4 Data Governance introduces new concepts around participant entitlement and confidentiality models, and reference data controls.
5 Third Party Management, highlighting the function assigned to supervise service providers and/or vendors connected to the Network.
6 Platform Management, which is the DLT ecosystem version of the traditional “application development” model, adjusted to support the multiple layers of DLT.
7 Infrastructure, to address oversight of the core network management functions, including managing third-party providers and defining ownership responsibility for ongoing infrastructure operations.
8 Legal and Finance, to address areas including but not limited to vendor and licensing risk, patent risk, open source risk and risk associated with crossing global borders, where tax models and reporting have yet to be discussed.
“The power of DLT can deliver significant operational efficiencies to the industry which will only be fully realised if we ensure that we all know how to play and reap the benefits together,” says Wynn Davies, Managing Director, Accenture Capital Markets. “Working in collaboration with DTCC to lead this important work, Accenture has developed a governance model to manage the risks and consequences of a distributed ledger landscape, and we believe this governance paper is the beginning of a critical dialogue that needs to continue.

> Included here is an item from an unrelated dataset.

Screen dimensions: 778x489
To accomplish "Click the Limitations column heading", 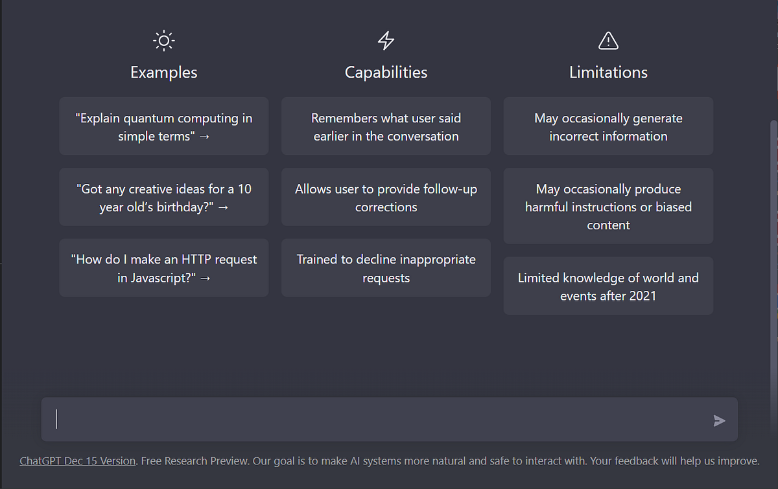I will pos(608,72).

Research, experimentation and learning about the challenges and potential for DLT-based governance processes will be essential as these platforms become more widely adopted.”
The DLT Governance Model (DLT-GM) outlined in the white paper is a critical component of DTCC’s Trade Information Warehouse (TIW) initiative to migrate an existing central, industry-wide ledger for Credit Default Swaps (CDS) from a legacy mainframe database to a DLT platform leveraging cloud.